--- What the task requires ---
Show all lines from the data that include the word "Biologica".

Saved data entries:

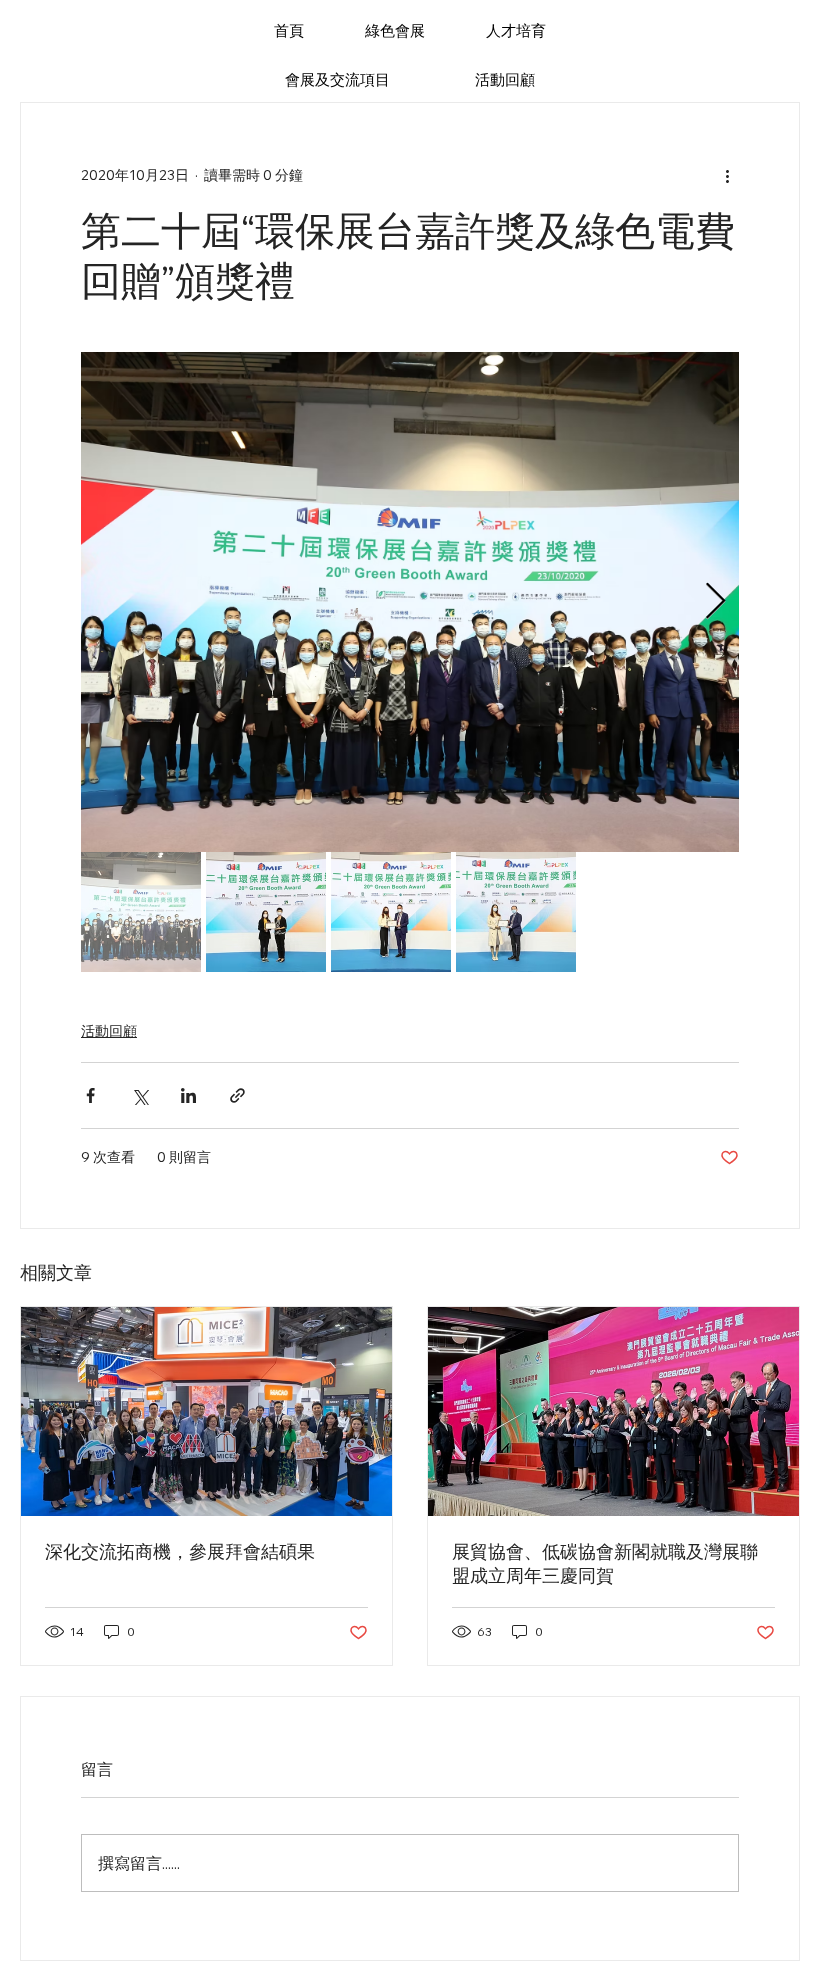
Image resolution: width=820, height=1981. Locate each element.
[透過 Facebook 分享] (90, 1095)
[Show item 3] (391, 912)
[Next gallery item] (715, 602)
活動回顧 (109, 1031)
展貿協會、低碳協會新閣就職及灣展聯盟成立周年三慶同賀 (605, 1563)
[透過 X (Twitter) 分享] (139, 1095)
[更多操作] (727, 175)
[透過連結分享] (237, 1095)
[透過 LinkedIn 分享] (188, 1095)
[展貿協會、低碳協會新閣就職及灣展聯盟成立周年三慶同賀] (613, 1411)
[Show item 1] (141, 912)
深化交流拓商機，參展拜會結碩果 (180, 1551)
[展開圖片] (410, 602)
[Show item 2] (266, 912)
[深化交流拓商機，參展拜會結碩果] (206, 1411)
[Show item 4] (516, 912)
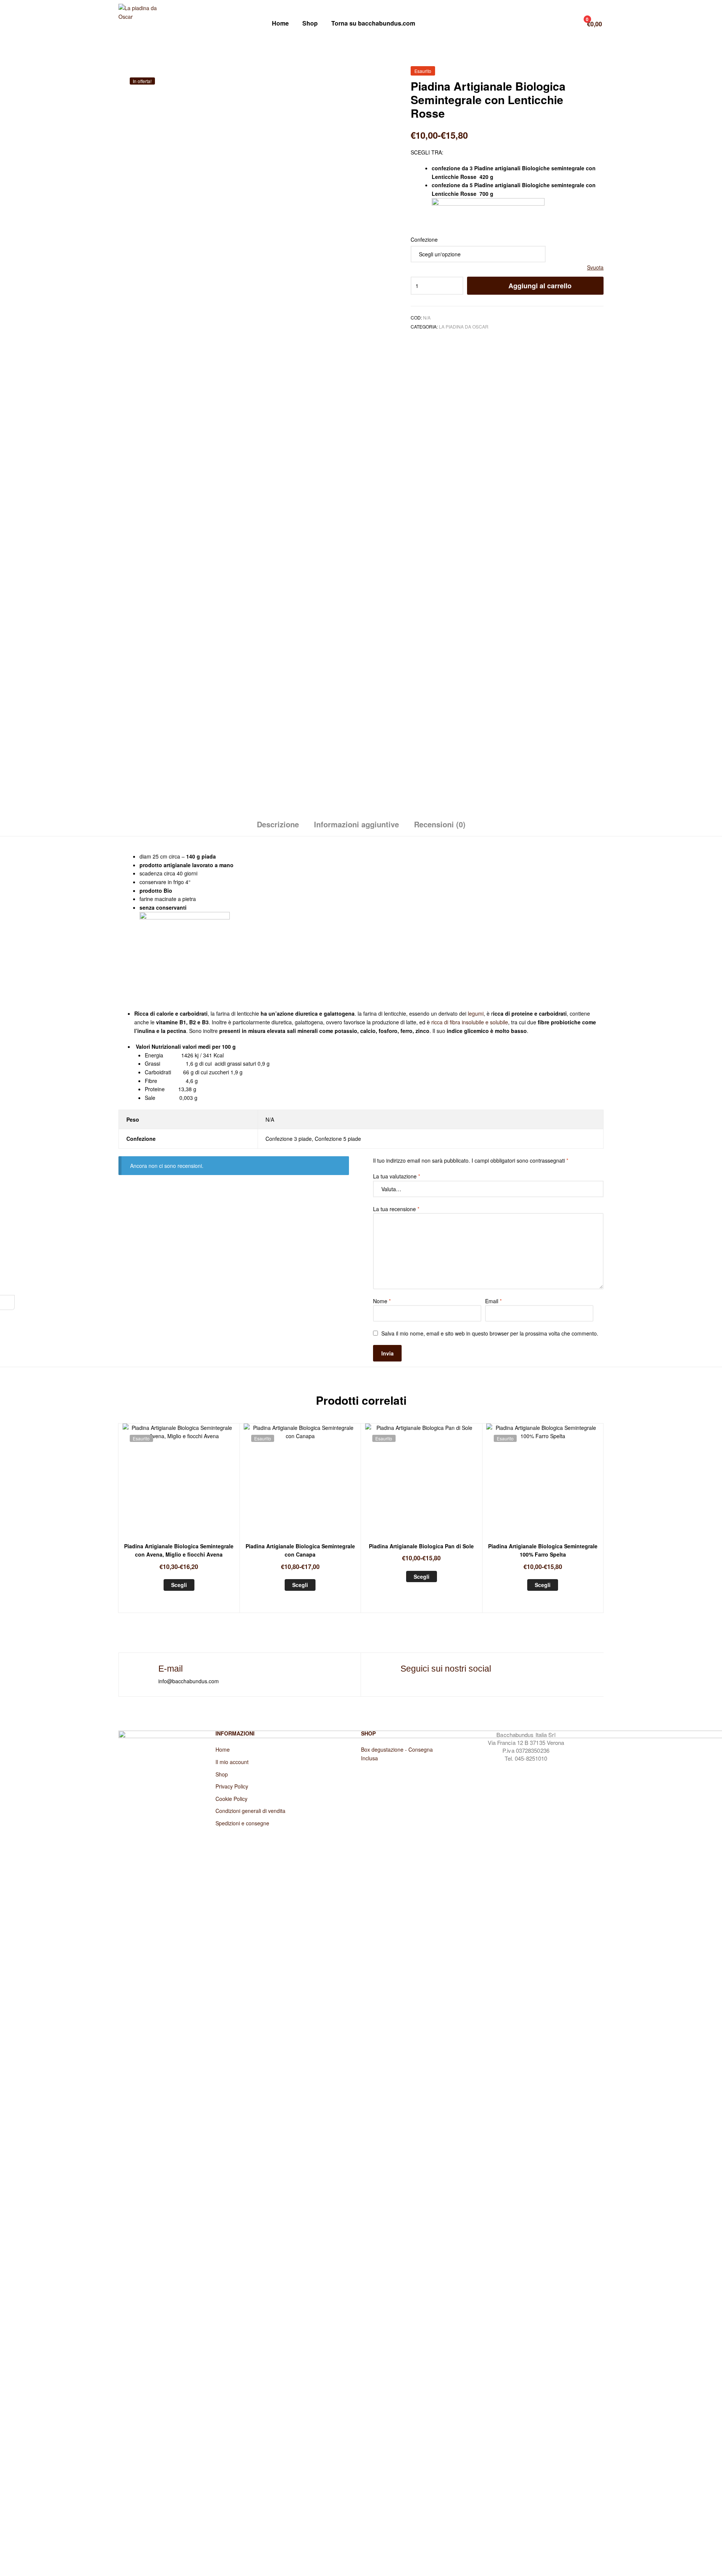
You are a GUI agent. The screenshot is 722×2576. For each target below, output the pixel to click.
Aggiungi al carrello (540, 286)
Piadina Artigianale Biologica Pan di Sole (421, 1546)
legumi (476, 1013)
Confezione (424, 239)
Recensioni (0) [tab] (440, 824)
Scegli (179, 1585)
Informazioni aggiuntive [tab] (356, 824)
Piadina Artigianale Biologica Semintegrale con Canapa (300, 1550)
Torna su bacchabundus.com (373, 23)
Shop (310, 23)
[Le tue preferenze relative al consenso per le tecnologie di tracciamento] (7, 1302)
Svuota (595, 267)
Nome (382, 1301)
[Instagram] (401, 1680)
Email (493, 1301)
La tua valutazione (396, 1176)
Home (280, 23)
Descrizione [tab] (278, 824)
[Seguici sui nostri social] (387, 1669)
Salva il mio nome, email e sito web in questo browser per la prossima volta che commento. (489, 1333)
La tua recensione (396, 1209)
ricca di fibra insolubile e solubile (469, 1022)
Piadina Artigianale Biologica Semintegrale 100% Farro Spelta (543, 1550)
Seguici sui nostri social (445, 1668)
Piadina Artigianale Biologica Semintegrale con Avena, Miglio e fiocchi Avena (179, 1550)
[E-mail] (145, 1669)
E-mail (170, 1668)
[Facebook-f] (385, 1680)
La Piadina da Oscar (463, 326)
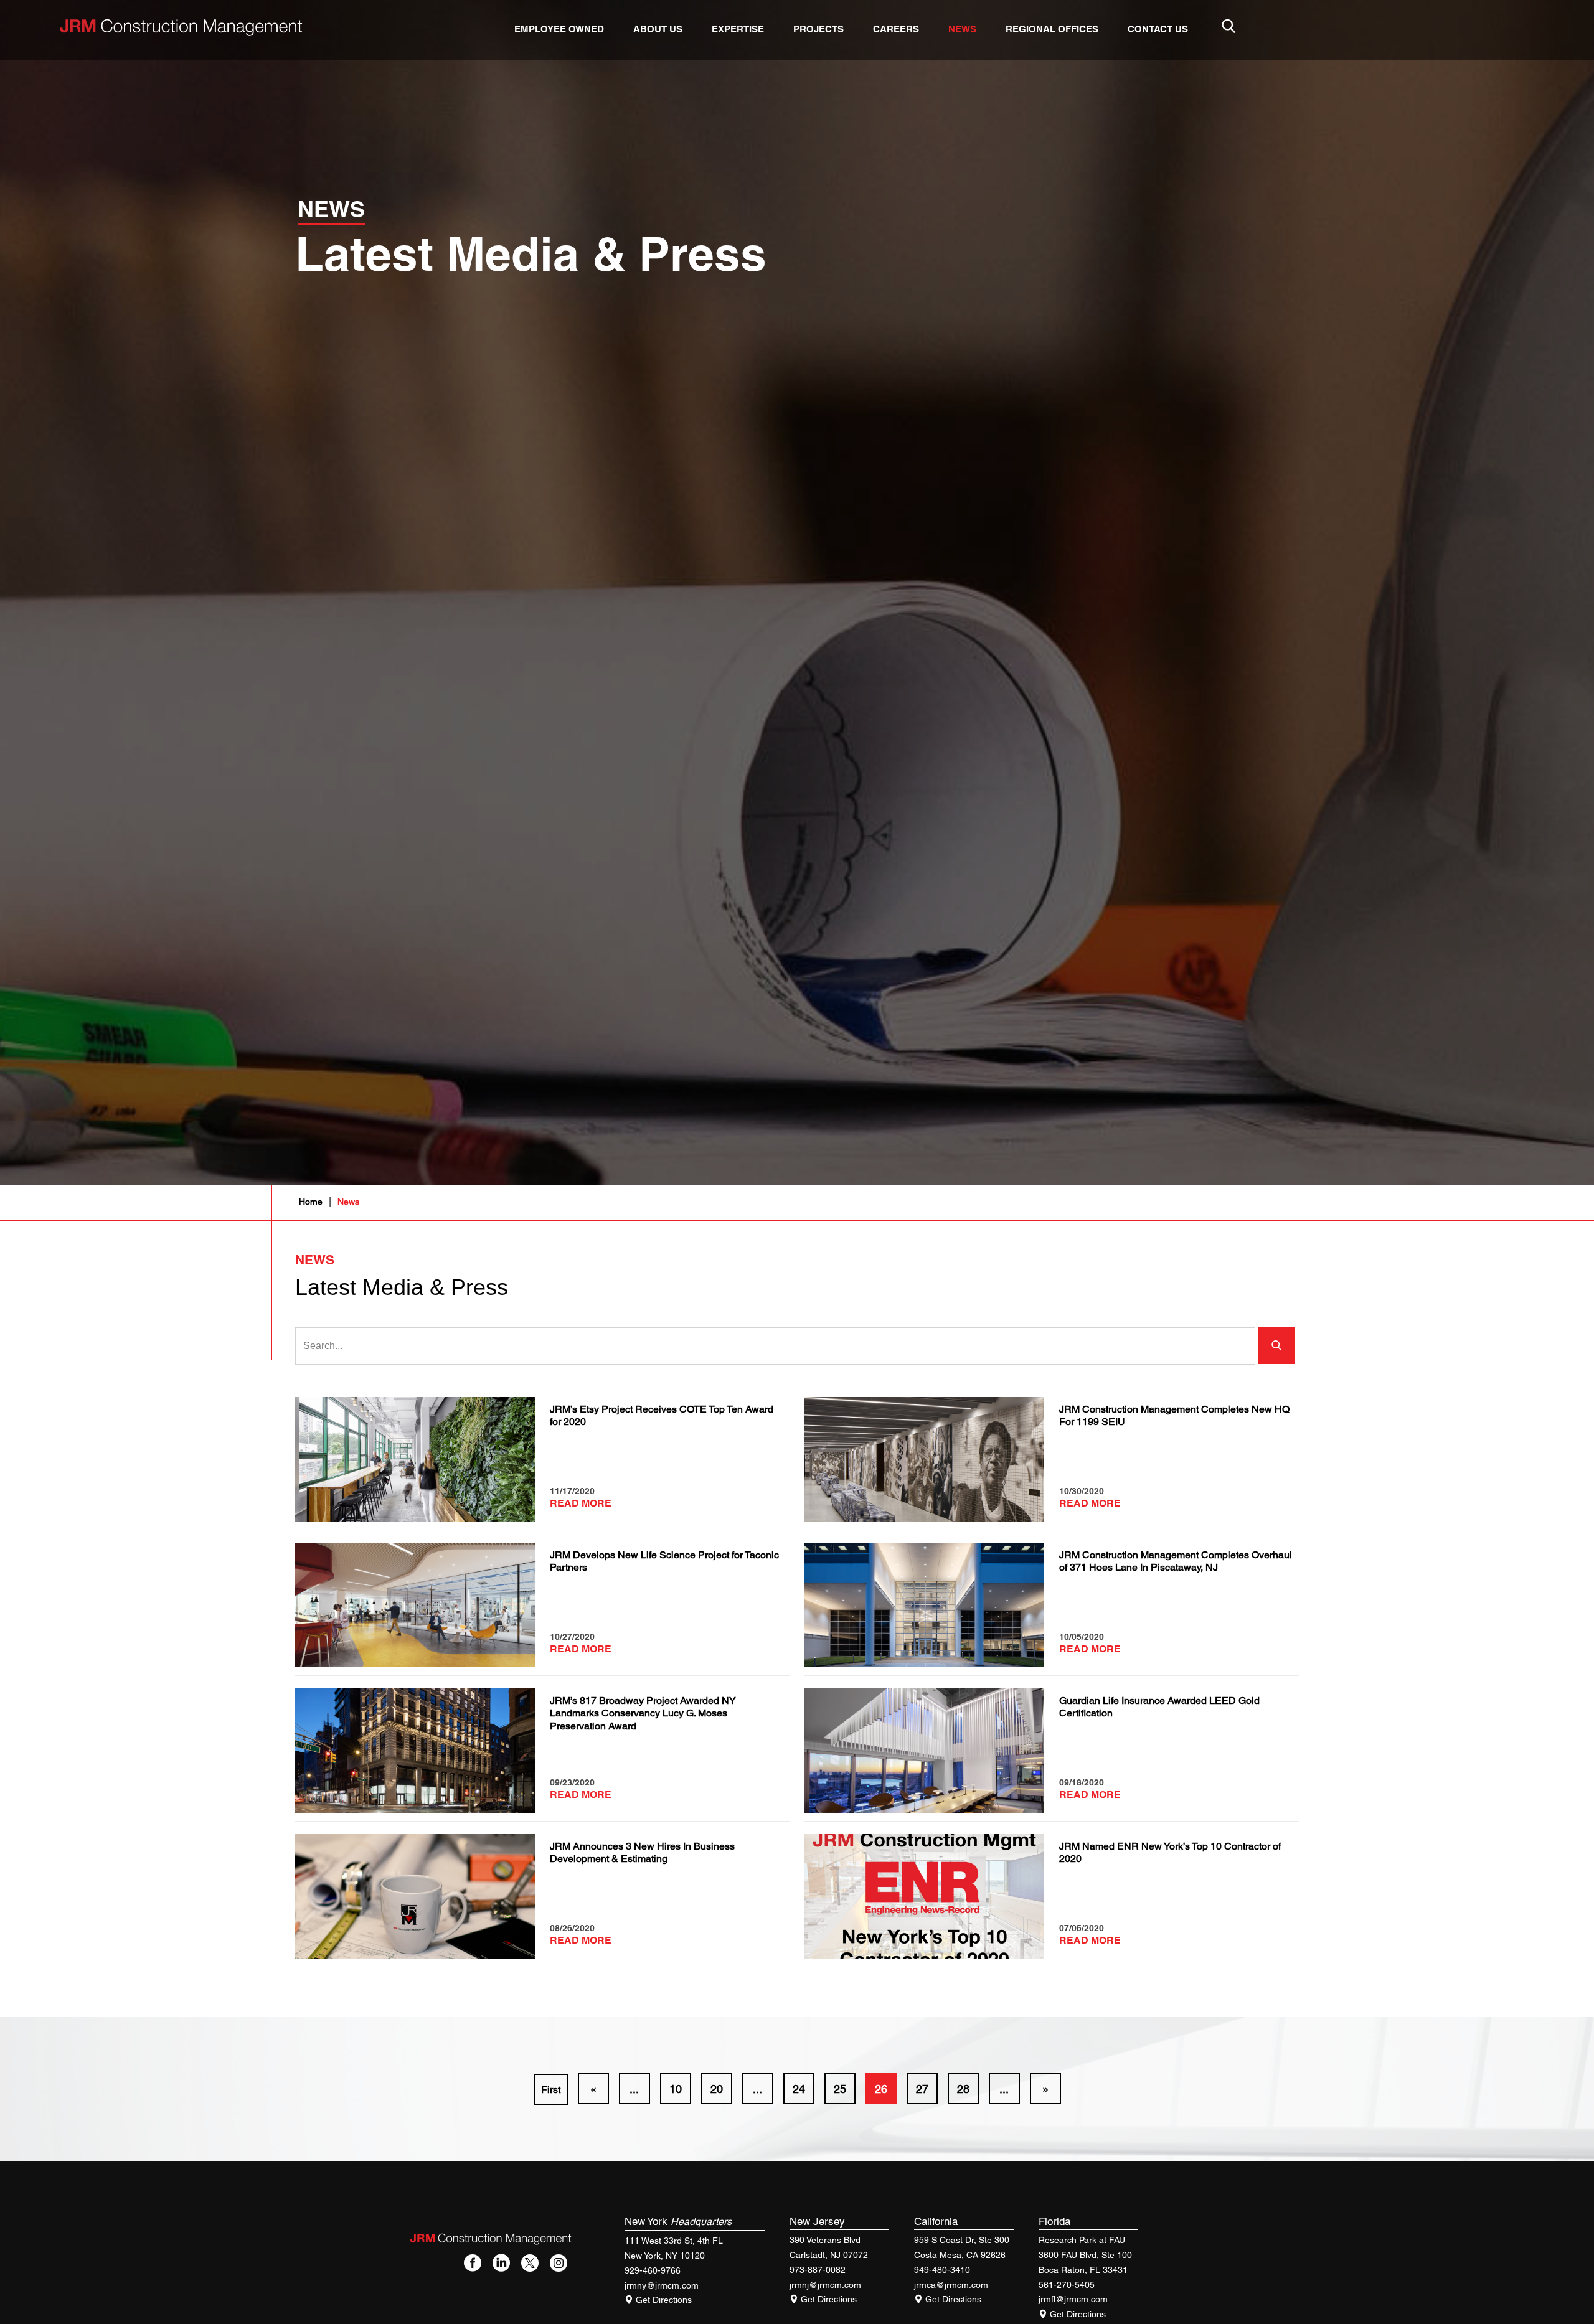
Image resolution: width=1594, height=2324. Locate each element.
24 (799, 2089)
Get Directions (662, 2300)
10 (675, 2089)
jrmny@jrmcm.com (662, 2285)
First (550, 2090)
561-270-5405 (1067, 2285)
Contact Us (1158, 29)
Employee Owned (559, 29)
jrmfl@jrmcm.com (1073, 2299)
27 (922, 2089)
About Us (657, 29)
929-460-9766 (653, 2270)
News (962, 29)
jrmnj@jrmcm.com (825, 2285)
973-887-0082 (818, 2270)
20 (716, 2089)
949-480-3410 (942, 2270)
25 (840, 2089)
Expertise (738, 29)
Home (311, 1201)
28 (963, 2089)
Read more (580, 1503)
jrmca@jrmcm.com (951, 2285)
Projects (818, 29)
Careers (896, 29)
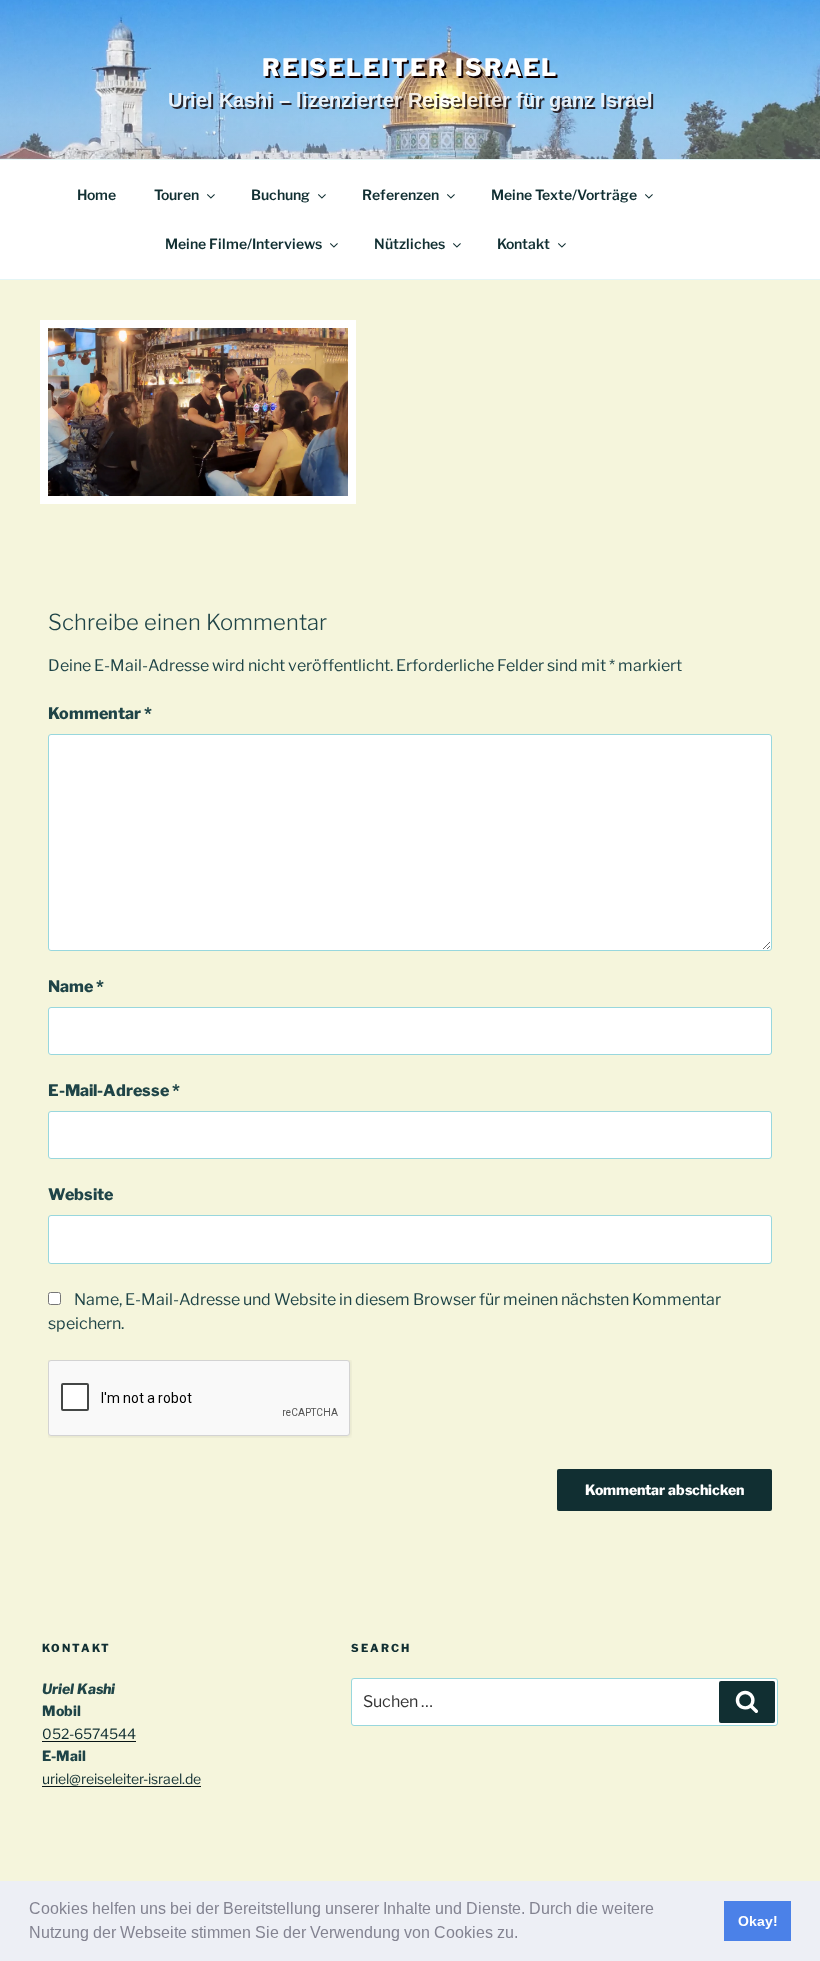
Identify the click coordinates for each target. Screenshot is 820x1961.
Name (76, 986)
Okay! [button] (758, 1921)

--- Result of the exercise ---
Piadina Artigianale Biologica Pan di Sole (421, 1546)
Piadina Artigianale Biologica Semintegrale con Canapa (300, 1550)
Piadina Artigianale Biologica Semintegrale 100% Farro Spelta (543, 1550)
Piadina Artigianale Biologica Semintegrale con Avena, Miglio e fiocchi Avena (179, 1550)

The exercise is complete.